Etrange alchimie au Plessis-Bourré

Le Plessis-Bourré appartient à ces châteaux de l’Anjou qui font la transition entre la période médiévale et la Renaissance artistique, mélangeant système défensif et résidence d’agrément. Une partie de son histoire est intimement liée à Jean Bourré et au mystère qui entoure le superbe plafond de la salle des gardes sur lequel se sont penchés les alchimistes qui y décèlent un langage secret jamais encore percé.

En un temps où les intrigues deviennent presque une règle de jeu à la cour royale, Jean Bourré fait de sa fidélité à Louis XI un tremplin qui l’amène à devenir, à la fois le confident du roi mais aussi son grand argentier. Extrêmement riche au point de penser que sa fortune dépasse largement les émoluments de sa charge – ce qui laisse place à bien des hypothèses – Jean Bourré est aussi un grand bâtisseur de châteaux dont celui du Plessis-Bourré, acheté en 1465 et achevé en 1473.

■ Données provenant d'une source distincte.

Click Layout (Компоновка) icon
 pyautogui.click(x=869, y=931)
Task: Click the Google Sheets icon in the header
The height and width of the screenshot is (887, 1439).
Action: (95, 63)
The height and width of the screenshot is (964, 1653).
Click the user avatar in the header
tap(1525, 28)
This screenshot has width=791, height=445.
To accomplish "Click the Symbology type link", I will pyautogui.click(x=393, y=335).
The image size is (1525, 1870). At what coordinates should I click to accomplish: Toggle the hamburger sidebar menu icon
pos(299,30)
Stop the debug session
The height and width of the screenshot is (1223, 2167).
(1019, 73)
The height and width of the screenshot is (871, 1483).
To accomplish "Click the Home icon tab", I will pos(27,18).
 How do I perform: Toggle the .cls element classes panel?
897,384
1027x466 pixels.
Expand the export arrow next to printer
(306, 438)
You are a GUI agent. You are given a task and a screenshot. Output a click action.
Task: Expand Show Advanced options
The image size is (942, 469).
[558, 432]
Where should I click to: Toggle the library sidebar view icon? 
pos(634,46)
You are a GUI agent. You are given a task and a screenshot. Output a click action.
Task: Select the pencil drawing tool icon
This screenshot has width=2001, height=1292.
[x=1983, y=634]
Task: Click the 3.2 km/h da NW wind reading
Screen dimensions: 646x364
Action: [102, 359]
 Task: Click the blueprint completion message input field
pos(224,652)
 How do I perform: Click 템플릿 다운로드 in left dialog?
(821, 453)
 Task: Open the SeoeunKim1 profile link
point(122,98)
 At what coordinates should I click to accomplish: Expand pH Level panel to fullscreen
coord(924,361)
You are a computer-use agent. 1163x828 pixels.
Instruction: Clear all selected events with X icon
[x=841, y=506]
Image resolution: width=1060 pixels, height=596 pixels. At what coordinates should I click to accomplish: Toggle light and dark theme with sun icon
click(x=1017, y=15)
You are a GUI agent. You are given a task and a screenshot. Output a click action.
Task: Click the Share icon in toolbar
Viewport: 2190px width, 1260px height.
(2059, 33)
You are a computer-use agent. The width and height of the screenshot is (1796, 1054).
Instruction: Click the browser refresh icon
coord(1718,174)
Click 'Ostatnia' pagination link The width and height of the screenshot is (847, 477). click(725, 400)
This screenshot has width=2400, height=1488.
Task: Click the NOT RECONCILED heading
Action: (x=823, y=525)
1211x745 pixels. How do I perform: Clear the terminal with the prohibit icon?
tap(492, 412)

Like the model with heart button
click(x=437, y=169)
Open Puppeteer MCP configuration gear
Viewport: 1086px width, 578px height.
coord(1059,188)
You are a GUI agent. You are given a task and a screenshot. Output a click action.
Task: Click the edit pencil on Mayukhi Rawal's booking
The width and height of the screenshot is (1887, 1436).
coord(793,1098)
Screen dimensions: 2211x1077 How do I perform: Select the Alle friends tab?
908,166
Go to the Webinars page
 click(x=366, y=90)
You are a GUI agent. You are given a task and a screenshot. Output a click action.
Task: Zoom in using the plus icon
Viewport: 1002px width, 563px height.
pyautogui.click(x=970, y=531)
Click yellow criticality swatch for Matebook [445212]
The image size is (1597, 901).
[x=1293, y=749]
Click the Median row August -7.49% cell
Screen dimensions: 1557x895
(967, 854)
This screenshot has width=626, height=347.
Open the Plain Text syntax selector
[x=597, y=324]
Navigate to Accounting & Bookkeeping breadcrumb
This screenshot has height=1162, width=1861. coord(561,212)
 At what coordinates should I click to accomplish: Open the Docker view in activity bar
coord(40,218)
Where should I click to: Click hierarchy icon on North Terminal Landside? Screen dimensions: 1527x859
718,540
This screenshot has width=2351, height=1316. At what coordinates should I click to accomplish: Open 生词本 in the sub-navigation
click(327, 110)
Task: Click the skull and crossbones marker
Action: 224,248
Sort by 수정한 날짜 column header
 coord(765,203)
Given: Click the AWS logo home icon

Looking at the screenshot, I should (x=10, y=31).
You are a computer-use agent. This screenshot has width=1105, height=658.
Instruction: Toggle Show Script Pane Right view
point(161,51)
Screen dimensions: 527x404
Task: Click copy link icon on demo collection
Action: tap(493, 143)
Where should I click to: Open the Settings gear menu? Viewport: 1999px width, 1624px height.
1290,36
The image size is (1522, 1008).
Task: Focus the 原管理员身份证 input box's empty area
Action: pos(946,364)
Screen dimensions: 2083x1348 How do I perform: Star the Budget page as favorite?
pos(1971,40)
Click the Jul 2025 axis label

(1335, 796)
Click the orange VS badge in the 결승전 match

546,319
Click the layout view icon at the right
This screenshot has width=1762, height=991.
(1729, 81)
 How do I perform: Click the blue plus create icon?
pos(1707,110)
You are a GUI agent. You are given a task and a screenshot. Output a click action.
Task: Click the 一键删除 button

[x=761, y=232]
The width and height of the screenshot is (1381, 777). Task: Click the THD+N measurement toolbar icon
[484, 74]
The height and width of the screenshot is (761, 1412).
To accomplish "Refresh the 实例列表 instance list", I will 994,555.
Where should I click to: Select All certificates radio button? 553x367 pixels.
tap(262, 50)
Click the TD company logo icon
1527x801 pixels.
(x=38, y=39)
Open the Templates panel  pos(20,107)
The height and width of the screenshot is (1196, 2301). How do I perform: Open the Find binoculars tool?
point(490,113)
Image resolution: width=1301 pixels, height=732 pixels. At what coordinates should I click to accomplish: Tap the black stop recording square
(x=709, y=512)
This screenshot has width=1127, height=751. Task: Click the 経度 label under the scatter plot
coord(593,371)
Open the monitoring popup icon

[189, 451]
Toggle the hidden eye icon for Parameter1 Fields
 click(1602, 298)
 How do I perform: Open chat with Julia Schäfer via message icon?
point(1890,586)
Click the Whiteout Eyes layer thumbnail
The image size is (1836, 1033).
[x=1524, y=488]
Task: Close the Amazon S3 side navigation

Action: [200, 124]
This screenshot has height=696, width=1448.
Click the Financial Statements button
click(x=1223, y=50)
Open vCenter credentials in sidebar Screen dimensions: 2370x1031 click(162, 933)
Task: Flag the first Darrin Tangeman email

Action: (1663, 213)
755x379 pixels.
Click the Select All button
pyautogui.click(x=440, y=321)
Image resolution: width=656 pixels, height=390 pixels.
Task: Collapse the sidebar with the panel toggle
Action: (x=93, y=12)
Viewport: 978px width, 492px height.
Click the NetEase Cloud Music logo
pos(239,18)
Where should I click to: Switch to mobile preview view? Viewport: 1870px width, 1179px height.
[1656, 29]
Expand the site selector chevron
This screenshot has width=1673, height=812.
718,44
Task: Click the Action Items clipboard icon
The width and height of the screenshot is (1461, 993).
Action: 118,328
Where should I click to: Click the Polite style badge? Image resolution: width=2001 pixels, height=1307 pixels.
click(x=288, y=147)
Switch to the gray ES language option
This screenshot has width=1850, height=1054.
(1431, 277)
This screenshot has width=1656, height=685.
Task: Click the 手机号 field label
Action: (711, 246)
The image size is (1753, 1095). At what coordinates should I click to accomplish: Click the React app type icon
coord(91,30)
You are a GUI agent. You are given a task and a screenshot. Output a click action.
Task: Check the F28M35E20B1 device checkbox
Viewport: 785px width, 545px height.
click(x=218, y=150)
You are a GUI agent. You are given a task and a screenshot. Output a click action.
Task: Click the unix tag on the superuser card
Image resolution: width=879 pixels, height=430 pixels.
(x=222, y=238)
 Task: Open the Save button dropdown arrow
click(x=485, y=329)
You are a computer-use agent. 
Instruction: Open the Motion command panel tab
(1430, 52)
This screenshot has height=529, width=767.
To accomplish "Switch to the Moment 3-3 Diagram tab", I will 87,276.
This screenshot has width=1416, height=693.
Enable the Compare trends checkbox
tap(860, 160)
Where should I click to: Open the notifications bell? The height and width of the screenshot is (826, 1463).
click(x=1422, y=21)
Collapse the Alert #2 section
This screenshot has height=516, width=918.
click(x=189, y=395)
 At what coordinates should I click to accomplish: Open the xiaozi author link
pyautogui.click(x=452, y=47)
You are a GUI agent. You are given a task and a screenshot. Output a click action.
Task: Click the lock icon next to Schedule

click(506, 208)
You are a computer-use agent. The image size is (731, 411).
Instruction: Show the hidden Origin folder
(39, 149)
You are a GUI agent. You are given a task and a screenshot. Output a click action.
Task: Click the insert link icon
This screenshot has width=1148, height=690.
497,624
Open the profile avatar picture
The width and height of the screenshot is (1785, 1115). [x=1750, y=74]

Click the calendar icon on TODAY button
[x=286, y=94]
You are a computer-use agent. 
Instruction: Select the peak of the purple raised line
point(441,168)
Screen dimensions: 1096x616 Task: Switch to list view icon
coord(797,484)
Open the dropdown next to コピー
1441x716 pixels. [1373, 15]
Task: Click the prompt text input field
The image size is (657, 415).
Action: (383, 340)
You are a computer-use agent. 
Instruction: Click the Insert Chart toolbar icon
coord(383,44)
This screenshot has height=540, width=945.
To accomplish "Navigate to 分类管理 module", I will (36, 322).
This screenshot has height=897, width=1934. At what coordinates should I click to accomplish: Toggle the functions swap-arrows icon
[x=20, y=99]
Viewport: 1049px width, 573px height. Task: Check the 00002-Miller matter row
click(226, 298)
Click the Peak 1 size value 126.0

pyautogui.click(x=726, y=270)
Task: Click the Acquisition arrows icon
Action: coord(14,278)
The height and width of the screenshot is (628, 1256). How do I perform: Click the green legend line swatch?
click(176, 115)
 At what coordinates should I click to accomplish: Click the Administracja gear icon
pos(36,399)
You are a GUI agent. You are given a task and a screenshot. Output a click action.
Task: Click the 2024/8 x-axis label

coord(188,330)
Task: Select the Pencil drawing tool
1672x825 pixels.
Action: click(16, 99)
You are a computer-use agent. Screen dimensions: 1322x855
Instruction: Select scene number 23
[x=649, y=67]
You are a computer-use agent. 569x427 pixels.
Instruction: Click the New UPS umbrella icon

En un siècle où l’homme de la Renaissance cherche à comprendre le Monde qui l’entoure en s’écartant des dogmes religieux et en cherchant dans l’Humanisme une nouvelle façon de vivre mais aussi de s’exprimer, il n’est guère étonnant que Jean Bourré, fin lettré et passionné d’art et  d’architecture, se soit épris d’alchimie, recherchant la pierre philosophale et l’élixir de longue vie. D’aucun d’ailleurs explique son immense fortune et son rôle de pourvoyeur de fonds du roi Louis XI par la découverte qu’il aurait faite de transformer n’importe quel métaux en or. Si tel était le cas, son secret se trouve-t-il dans les fresques étranges composant les six somptueux caissons du plafond de la salle des gardes du château du Plessis-Bourré destiné à être un jour révélé à un initié ?

Peut-être, bien que tous les chercheurs y aient perdu leur latin à s’ingénier à trouver la clef de ce langage codé qui, en seize panneaux, parfois hardis, déroulerait les différentes étapes de la fabrication de la pierre philosophale,

Le combat entre le dragon ailé (le mercure) et le lion (le soufre) ne serait que le prétexte à dissoudre ces deux métaux dans un seul corps. De même que le Phénix, lequel renaît de ses cendres, symbolise la résurrection, à l’image de la pierre.

Les huit autres panneaux correspondent chacun à un bestiaire allégorique (rats, louves, pies…) chargé de développer un comte moral en un temps où le pouvoir n’en fait guère preuve.

De ce livre d’images conçu pour interroger, nul n’a pu encore en découvrir le Message. Mais « la valeur d’un trésor, selon Suzanne Martel, ne réside-t-il pas dans son secret » ? La Grande France est peut-être à ce prix ! Celui de l’espérance éternelle.